**Stored data:**
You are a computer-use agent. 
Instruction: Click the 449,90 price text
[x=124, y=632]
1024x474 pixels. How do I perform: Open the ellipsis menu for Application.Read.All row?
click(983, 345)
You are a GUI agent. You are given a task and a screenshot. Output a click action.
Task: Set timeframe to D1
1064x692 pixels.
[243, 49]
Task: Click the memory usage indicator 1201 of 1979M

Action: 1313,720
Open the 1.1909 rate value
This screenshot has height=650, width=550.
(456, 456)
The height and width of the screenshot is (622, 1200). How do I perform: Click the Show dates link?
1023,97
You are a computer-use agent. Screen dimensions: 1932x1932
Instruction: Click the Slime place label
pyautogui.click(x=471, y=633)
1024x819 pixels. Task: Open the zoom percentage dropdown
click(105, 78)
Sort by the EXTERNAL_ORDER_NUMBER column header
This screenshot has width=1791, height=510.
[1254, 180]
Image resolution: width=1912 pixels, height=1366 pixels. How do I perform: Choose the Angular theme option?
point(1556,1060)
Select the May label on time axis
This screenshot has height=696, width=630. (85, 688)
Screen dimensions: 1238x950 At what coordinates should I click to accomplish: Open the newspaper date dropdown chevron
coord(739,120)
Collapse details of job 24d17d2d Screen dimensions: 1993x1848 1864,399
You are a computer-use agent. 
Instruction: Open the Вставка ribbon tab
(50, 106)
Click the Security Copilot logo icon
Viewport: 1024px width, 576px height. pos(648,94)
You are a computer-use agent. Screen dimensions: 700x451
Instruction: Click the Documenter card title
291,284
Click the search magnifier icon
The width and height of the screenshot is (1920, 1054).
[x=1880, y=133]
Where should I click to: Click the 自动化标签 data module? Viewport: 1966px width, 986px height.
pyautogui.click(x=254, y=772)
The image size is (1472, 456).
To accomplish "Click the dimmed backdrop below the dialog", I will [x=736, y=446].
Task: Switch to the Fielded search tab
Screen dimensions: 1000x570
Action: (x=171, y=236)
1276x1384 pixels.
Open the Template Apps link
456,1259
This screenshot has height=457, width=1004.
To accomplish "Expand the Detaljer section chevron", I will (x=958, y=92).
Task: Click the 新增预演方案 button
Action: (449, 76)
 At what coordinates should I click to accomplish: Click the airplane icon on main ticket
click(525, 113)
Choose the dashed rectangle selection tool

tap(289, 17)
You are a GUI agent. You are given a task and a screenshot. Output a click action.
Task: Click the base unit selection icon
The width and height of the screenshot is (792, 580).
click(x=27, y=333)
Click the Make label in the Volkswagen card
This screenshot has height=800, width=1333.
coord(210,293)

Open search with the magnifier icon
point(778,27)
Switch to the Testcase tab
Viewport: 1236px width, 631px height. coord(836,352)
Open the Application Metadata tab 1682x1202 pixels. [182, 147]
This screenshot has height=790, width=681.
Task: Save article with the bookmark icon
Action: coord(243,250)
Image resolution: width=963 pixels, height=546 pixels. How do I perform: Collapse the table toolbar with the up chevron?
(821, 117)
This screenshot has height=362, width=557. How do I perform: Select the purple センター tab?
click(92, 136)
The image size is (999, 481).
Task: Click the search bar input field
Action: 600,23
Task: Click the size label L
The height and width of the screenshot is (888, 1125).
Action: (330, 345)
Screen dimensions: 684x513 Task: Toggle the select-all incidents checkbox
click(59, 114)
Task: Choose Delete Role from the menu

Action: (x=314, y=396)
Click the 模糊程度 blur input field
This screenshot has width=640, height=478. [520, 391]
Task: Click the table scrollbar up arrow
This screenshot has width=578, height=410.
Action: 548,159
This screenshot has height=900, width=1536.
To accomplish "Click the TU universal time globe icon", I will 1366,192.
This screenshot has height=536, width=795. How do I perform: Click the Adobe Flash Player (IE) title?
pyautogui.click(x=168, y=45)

**REQUIREMENT:** When the word "computer" appears in a line of the data, that line is counted; report the number only.

**WRITTEN SOLUTION:** 4